Bassin versant de la rivière Muskeg

MU2 – Rivière Muskeg en amont de la croisée de la route Canterra.

  • Station Hydromet AENV en fonction (continue) (AB07DA0610) qui dispose d’enregistrements de données depuis 1974.
  • Site d’étude AENV M2 sur la rivière Muskeg.
  • MR/RAMP WQ MUR 2 depuis 2008.

MU3 – Rivière Muskeg en aval du canal de drainage d’Alsands

  • RAMP MUR 3, mais il n’y a pas renseignement.

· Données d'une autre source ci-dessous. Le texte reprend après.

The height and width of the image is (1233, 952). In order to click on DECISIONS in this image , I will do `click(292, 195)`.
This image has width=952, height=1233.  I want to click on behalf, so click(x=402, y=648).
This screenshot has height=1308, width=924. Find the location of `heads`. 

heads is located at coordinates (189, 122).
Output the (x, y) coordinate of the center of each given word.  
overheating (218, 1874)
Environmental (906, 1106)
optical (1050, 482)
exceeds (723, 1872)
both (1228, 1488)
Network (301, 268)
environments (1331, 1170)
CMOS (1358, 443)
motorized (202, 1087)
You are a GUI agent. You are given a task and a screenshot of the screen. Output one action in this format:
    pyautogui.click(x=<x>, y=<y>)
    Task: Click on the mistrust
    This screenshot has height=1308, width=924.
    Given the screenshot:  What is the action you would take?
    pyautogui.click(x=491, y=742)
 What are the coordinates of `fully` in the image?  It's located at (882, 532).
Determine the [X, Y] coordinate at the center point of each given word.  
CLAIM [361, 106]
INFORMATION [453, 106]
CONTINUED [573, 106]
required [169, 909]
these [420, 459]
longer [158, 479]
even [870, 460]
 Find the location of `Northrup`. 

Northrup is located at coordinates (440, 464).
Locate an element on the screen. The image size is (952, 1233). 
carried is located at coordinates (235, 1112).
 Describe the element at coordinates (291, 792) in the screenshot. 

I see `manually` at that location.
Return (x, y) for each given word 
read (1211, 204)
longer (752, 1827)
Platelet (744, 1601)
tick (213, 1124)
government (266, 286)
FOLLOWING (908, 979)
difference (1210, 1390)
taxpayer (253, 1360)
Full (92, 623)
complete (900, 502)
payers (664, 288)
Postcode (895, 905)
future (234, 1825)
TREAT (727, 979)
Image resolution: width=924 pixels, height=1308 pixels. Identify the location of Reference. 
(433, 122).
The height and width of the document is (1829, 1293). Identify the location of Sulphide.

MU4 – Rivière Muskeg en amont du ruisseau Jackpine

  • Évaluer les charges cumulatives entre le ruisseau Jackpine et le ruisseau Muskeg Nord.
  • Site d’étude du ministère de l’Environnement de l’Alberta (AENV) M3 sur la rivière Muskeg.
  • Station Hydromet AENV en fonction (continue) (AB07DA0595).
  • Site du programme Ramp WQ MUR 4.

MU5 – Rivière Muskeg en amont du ruisseau Muskeg et en aval du ruisseau Stanley

  • Évaluer les charges cumulatives de la rivière Muskeg en contrebas du ruisseau Stanley.
  • Site d’étude AENV M4 sur la rivière Muskeg.
  • Station Hydromet AENV en fonction (continue) (AB07DA2750).
  • Site du Ramp WQ MUR 5.
  • Information sur les conditions de base (1998-2003); ayant subi des dommages depuis 2004.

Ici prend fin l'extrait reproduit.